VTE Patients have a Risk of Major Bleeding Once Anticoagulants are Discontinued

Currently, the long-term risk of major bleeding after discontinuing anticoagulant therapy for a first unprovoked venous thromboembolism (VTE) is uncertain. A study published in Thrombosis and Haemostasis sought to discern the incidence of major bleeding up to 5 years after discontinuing anticoagulation for a first unprovoked VTE.

To conduct this analysis, the investigators searched MEDLINE, EMBASE, and Cochrane CENTRAL from inception to January 2021 to identify relevant randomized controlled trials (RCTs) and prospective cohort studies reporting major bleeding after discontinuing anticoagulation in patients with a first unprovoked VTE who had completed at least three months of initial treatment. In total, the analysis consisted of 20 studies (17 RCTs), and 8,740 patients.

According to the results, during 13,011 person-years of follow-up after discontinuing anticoagulation, the pooled incidence of major bleeding (n=41) and fatal bleeding (n=7) per 100 person-years was 0.35 (95% confidence interval [CI], 0.20-0.54) and 0.09 (95% CI, 0.05-0.15). The 5-year cumulative incidence of major bleeding was of 1.0% (95% CI, 0.4%-2.4%). The case-fatality rate of major bleeding after discontinuing anticoagulation was 19.9% (95% CI, 10.6%-31.1%).

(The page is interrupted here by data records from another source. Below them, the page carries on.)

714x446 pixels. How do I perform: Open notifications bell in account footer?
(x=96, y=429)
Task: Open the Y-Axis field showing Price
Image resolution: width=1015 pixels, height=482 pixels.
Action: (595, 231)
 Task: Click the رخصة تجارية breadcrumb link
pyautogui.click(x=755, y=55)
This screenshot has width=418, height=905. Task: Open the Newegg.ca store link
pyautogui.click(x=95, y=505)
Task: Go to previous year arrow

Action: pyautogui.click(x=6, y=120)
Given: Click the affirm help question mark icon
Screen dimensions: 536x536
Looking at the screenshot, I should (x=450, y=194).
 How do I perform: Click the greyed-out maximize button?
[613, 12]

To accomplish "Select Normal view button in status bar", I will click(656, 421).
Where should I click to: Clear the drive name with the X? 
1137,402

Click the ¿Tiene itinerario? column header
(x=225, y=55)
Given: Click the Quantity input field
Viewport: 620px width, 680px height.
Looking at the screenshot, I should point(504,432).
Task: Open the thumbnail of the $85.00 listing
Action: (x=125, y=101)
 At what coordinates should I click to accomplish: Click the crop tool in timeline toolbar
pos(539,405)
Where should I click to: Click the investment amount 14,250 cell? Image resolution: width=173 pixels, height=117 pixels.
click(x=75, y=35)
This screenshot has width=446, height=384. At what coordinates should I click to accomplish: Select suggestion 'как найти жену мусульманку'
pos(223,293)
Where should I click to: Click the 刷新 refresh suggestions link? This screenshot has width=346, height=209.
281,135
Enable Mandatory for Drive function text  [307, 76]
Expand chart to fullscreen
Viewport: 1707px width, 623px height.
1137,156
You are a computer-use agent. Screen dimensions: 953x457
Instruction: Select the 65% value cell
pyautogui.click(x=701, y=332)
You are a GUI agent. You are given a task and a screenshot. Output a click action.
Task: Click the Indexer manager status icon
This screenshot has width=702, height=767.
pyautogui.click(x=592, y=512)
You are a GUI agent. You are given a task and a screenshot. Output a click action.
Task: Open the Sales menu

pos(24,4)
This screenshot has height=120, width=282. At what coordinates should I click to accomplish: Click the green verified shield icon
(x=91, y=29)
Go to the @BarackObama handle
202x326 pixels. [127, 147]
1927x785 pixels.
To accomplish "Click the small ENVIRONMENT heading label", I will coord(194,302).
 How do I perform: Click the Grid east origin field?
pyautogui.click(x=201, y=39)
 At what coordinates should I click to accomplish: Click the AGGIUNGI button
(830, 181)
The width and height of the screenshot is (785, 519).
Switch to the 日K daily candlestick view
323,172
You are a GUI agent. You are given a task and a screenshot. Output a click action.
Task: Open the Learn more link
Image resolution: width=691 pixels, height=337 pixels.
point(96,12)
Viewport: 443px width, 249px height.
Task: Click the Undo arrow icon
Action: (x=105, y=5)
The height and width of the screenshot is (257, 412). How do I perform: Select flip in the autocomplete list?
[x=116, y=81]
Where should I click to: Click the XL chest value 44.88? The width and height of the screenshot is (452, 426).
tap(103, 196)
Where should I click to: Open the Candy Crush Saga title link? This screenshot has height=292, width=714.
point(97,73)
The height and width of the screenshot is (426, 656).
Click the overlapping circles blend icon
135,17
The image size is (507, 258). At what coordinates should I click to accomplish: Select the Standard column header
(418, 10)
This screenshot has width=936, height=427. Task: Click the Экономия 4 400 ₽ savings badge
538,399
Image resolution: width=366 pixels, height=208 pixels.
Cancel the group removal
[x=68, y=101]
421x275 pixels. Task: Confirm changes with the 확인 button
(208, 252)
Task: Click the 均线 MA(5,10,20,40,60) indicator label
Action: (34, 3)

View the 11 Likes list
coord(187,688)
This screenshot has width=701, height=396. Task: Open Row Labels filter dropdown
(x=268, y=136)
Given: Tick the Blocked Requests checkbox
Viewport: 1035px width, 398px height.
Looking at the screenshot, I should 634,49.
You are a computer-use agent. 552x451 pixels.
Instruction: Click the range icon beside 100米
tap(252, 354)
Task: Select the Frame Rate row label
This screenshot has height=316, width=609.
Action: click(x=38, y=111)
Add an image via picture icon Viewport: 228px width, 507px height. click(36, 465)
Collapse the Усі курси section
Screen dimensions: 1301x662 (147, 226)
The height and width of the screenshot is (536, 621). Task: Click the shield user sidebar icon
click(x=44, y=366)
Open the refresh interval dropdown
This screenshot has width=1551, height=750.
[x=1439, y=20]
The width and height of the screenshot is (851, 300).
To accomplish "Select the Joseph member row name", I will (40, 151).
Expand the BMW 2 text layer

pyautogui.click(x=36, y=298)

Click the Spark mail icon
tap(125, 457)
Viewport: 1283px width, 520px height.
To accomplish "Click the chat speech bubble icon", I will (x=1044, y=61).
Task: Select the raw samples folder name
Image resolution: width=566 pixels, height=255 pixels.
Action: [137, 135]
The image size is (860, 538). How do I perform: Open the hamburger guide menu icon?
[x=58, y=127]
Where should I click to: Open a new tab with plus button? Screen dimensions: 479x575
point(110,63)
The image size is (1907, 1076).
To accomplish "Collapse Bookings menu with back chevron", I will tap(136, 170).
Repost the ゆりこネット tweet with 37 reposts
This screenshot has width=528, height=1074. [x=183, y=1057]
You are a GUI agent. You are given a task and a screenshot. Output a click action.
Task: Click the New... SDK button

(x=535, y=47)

Patients with a first unprovoked VTE have a non-trivial risk of major bleeding once anticoagulants are discontinued,” the researchers concluded. “Estimates from this study can help clinicians counsel patients about the incremental risk of major bleeding with extended anticoagulation to guide decision making about treatment duration for unprovoked VTE.”